Wednesday, 28 November 2012

Why academics is not everything? - Lawrence High School

We have all heard of the proverb- All work and no play makes Jack a dull boy. It cannot be truer in times like these when academic pressure pushes the student to the brink. In the face of cut-throat competition where scoring in exams is crucial to one’s career, one must stop and pause to think of what kind of generation are we nurturing where he/she is judged only by the performance in mainstream path.

It is also interesting to note the contradiction in the scenario where there is a lot of talent emerging in fields other than academics and the plethora of opportunities that are available today in various vocations- a thing that was absent a decade ago.  Why then does a Gen Y child feel desolate and depressed when faced with failure in examinations?

The reason could perhaps lie in the fact that while we are transitioning from an academic oriented society to a wider arena where careers in lesser known fields are coming out in the open, the change in the mindset of people is yet to be complete.  A failure in one’s exam is still seen as a blot on one’s life and career- something, that cannot be redeemed.

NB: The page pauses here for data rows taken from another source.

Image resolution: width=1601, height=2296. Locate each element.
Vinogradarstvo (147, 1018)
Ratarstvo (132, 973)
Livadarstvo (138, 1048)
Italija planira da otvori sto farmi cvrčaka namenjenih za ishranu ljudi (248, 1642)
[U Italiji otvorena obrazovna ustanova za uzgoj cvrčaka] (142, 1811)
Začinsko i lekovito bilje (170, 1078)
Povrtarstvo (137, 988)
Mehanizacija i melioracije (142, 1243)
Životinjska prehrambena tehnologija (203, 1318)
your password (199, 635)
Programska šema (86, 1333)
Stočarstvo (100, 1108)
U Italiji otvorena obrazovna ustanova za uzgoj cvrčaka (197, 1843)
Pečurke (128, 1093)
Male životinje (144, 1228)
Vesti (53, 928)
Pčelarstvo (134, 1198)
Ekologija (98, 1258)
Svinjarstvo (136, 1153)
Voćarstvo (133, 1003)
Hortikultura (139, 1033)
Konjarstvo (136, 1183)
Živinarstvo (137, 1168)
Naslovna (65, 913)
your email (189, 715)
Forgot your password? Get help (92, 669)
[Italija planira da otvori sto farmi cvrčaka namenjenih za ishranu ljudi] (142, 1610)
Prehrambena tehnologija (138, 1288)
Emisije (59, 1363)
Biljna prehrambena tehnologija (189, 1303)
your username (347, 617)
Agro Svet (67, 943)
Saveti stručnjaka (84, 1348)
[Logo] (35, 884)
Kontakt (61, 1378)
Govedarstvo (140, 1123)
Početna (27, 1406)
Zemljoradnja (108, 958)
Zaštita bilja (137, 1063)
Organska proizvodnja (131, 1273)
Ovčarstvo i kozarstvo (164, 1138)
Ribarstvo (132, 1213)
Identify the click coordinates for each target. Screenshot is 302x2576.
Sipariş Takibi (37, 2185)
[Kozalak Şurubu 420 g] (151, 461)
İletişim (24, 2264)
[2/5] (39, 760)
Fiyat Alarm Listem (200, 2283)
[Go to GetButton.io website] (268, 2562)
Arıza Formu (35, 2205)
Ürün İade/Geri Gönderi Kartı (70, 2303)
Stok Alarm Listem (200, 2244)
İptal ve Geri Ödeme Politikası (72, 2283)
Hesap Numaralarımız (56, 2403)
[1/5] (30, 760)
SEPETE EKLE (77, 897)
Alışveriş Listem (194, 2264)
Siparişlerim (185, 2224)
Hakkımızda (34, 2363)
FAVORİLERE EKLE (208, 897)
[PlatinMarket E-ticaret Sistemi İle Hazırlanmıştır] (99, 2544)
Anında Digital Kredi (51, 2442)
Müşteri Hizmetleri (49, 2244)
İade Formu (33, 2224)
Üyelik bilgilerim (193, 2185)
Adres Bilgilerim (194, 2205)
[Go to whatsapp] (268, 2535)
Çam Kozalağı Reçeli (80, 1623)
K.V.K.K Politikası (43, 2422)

Educational institutions need to not only integrate co-curricular activities within the syllabus but also to educate students about the possibilities of a career in lesser known fields.  It would also help to facilitate an environment where stress on other vocations is equal, opening up opportunities to bring out other talents in students in areas like sports, music, arts and other creative fields.
 An alternate career-path 
As parents and as a society too, we need to accept that being an engineer, doctor or a chartered accountant is not everything. There are successful people in other fields too. The key lies in discovering your passion at an early stage.  Failure in a particular test does not mean that the person is a failure. Not everybody excels in academics. Each person has a unique talent that needs to be identified and nurtured. And, what better institution than the school could be more equipped to carry out this task?